--- Start ---

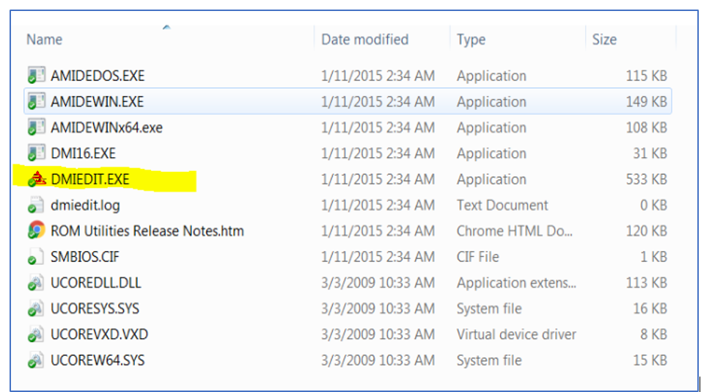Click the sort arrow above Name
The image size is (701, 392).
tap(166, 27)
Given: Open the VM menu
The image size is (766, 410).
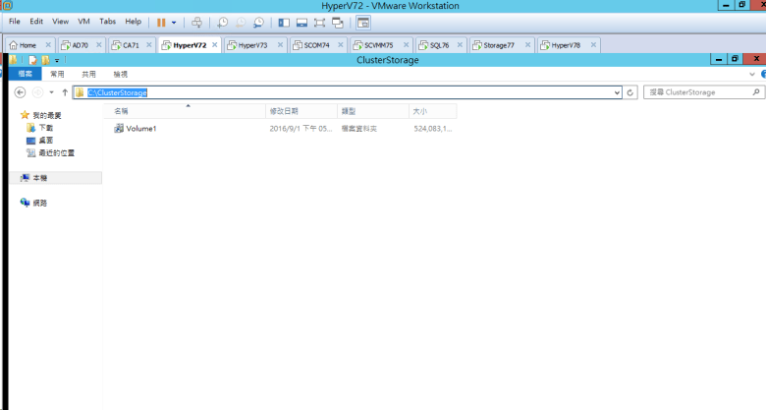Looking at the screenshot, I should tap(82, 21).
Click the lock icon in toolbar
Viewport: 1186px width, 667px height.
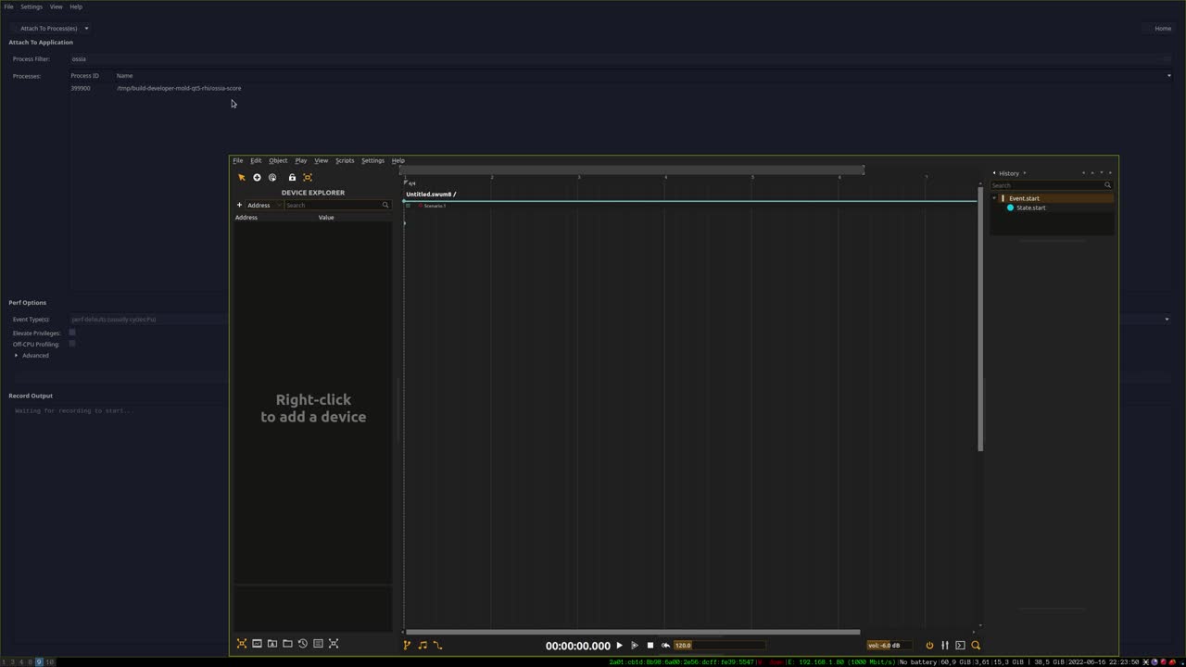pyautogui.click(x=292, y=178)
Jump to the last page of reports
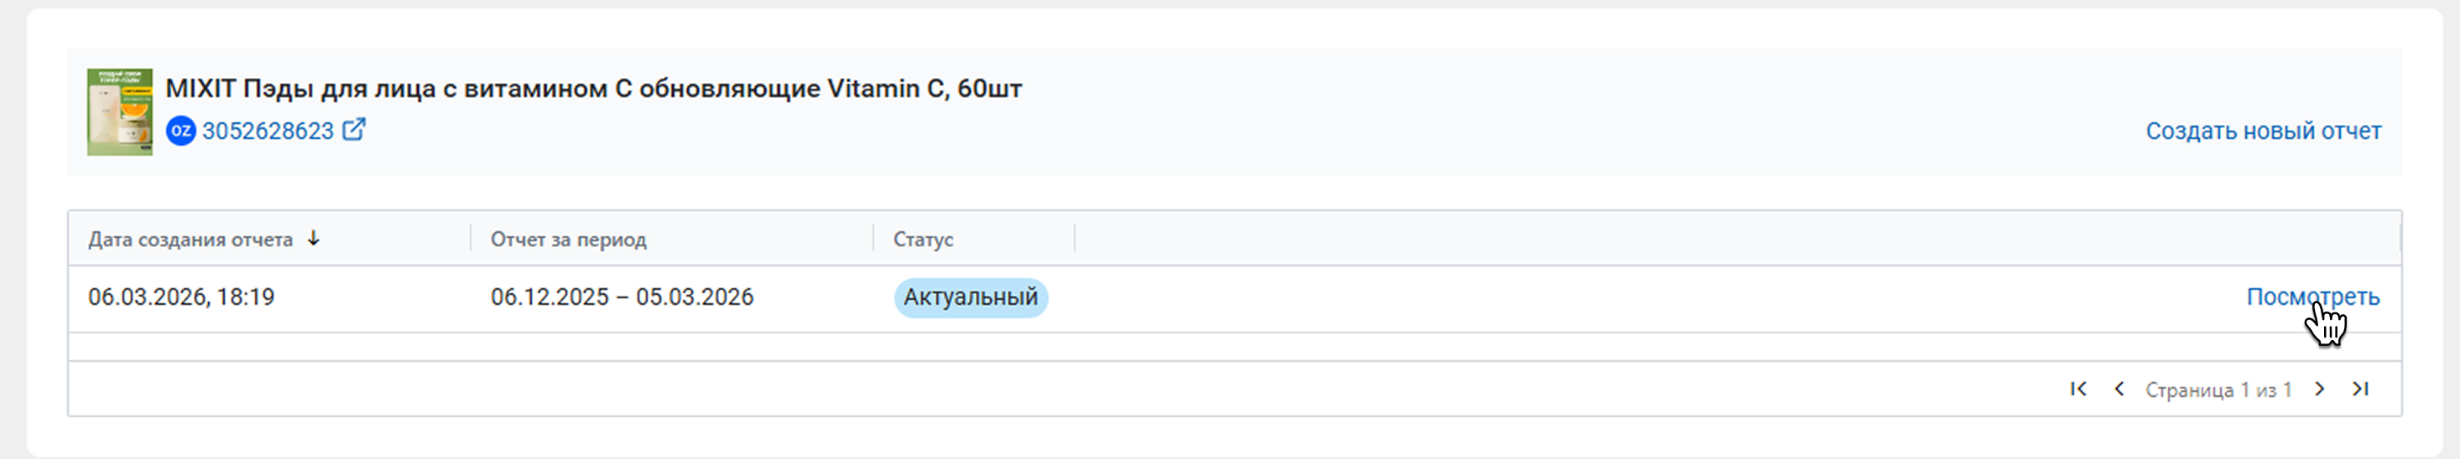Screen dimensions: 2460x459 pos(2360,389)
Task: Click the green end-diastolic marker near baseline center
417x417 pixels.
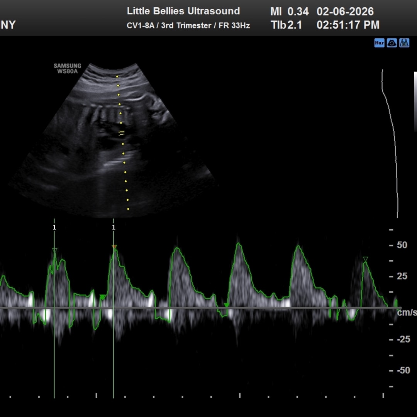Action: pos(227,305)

--- End ---

Goal of the exercise »
Reproduce every one of the lines above verbatim, omitting the pictures from your answer.

Full output »
Click the sort arrow above Name
The image size is (701, 392).
tap(166, 27)
Given: Open the VM menu
The image size is (766, 410).
Looking at the screenshot, I should tap(82, 21).
Click the lock icon in toolbar
Viewport: 1186px width, 667px height.
pyautogui.click(x=292, y=178)
Jump to the last page of reports
Screen dimensions: 2460x459 pos(2360,389)
Task: Click the green end-diastolic marker near baseline center
417x417 pixels.
Action: pos(227,305)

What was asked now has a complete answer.